Mary Shannon Webster was born on 2 November 1895 to Arthur Gordon Webster, a professor of physics at Clark University and a founder of the American Physical Society, and his wife Elizabeth Townsend Webster. She graduated from Smith College in 1917. Webster sailed for France in November 1917 to take up canteen work with the Red Cross. In 1918, the Syracuse [NY] Herald published a series of letters she wrote that dealt with her work.
[Syracuse Herald, 18 April 1918, p. 25] …General Pershing, Secretary [Newton] Baker and their respective staffs and correspondents came to make their inspection of the camp, being a most important one. … I was making sandwiches; we all rose when he came in and then he (Pershing) ate a sandwich and talked to Gertrude [surname unknown] and me! He asked how we liked it here and I used slang as usual and said, “Crazy about it!” … Pershing said it was fine to see us here and when they left the camp we all lined up at attention. He was much pleased at our “military discipline” and said it would make the soldiers better to see us.
….We had quite an alarm for an air raid of the camp the other night. It was the night of a Paris raid, and they also came very near here. Every light was out here, and we sat and waited for the sound of the Boche engines and the signal to scatter, but nothing came to bother us. …We all enjoyed the novelty and the excitement. Signals were seen at the German prison camp and fifteen arrests were made. A man was marched past us in his shirt sleeves. I don’t know where.
[Syracuse Herald, 5 May 1918]…Four months of my first enlistment are up and there is not a doubt in my mind as to re-enlistment. In two more months I shall have earned a service stripe on my sleeve. I can hardly believe it. To-day I am taking my first day off in three months and am spending it in bed and I surely am appreciating it. This working seven days a week is no joke, when you never work less than eight and some times twelve and thirteen hours a day. It is much better now for they sent us more workers and we can keep to our schedules when no one is ill or away.
….I am on officer’s mess. I wait on five tables at every meal. There are nine at a table and usually they all fill up at once and have to be served at the same moment. Our mess hall holds 150 officers comfortably, but one day last week we had nearly 100 extra officers come in at once and for two days we had to wait on all of them beside the others. Those were hectic meals for us, for we had to set the tables up twice and repeat the process of serving everything.

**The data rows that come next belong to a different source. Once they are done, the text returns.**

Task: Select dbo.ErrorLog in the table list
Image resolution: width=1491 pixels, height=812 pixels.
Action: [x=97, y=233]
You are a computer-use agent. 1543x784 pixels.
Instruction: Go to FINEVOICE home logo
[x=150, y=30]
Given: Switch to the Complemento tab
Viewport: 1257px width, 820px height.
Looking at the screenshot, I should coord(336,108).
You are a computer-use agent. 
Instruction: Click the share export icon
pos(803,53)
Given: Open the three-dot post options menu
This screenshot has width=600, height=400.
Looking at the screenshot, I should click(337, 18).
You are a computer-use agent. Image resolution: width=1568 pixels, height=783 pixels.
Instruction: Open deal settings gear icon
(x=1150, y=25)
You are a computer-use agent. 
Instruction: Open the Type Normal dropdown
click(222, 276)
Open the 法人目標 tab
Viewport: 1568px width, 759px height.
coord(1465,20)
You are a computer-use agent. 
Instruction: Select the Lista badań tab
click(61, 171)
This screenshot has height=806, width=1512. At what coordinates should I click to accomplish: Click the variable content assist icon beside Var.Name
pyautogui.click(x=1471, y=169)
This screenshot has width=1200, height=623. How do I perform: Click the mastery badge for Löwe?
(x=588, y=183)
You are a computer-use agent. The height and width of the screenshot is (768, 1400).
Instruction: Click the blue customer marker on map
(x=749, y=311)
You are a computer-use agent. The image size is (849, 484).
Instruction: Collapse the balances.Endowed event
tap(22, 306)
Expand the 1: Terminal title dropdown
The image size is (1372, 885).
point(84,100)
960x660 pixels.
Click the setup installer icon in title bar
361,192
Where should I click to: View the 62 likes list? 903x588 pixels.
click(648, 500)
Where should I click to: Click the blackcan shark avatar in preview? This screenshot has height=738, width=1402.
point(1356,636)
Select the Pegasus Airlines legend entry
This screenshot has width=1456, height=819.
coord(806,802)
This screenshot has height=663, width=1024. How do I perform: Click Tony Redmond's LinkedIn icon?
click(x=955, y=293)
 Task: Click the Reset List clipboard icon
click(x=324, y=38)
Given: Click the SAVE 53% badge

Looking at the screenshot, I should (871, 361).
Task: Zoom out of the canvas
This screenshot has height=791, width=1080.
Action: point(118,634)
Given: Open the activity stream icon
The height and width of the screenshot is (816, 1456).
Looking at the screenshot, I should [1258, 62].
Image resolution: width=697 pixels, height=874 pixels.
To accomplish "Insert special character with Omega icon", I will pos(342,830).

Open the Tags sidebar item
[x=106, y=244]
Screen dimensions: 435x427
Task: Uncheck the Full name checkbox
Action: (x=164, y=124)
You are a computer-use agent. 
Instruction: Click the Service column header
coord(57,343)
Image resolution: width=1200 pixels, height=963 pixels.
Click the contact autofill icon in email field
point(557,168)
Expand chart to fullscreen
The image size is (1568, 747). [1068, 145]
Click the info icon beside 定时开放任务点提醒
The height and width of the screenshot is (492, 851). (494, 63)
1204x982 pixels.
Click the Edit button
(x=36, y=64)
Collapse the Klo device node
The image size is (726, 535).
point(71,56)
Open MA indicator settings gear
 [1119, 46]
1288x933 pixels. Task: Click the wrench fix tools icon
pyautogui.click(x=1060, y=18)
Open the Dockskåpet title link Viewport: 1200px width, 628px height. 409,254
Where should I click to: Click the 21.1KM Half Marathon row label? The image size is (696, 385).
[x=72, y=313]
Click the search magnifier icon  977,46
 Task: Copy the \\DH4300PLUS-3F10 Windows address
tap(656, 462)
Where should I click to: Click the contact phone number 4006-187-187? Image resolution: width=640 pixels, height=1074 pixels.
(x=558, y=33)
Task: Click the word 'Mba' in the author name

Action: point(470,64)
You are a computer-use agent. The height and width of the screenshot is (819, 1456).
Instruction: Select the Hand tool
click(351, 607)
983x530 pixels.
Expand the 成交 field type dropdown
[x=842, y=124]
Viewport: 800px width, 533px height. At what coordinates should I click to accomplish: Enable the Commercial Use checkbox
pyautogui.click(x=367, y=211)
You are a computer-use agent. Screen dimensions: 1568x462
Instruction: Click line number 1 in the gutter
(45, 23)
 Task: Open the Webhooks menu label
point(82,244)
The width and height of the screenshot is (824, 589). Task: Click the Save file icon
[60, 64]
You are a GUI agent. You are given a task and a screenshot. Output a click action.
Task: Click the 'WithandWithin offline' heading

…I can now carry five plates full of dinner on one trip. It was a great moment when I achieved that success. I have not yet achieved perfection, for sometimes I spill gravy down the officers’ necks or on their trousers. If they are khaki trousers, I always tell them “That’s all right. Gravy and coffee are the same color. It won’t show.” If they are the blue trousers of my French officers it is disastrous, for we have no blue gravy.
….My tables are always filled up way ahead of time and they say I give the best service. It is really lots of fun and I don’t mind it at all. I am in the dining room all the afternoon setting up the tables for dinner and I have to serve all the teas beside.
[Syracuse Herald, 19 May 1918] … I have been under fire at last. The big gun had not been heard for several days when yesterday afternoon—a heavenly sunny day—we were walking down the crowded Rue de la Paix when “BOOM” it sounded. It kept on all the afternoon at intervals of about twenty minutes. So now I am in “the battle of Paris,” and it doesn’t seem any different than when I was in Worcester [MA] and blasting was going on.
It went on to-day and I suppose it will begin again early to-morrow morning. […I] merely turned over in bed and went to sleep again when the bombardment started again this morning. Getting prepared for the front, that is all. Fatalism is the only belief to have if you want any peace over here.
Yesterday afternoon that gun hit the Maternity hospital and killed some mothers and young babies and wounded nearly forty of them. That is what makes my blood boil.
Webster returned to the United States in January 1919. She experienced tragedies in her life: first, her fiancé, Croix de Guerre recipient Captain Henry H. Worthington, was killed in action at Soissons in July 1918 (she stated in the 30 Mar 1919 Syracuse Herald, “I did not stop work … there was no time to let personal things enter. Indeed, I was thankful for the work which made me forget my own sorrow in helping others.”) Second, Webster’s father committed suicide in 1923 after writing in a note to her brother that he was a failure.
From June to September 1924, she traveled abroad. In June 1925, Webster married advertising salesperson Harold Flint Thomas. She died in 1985.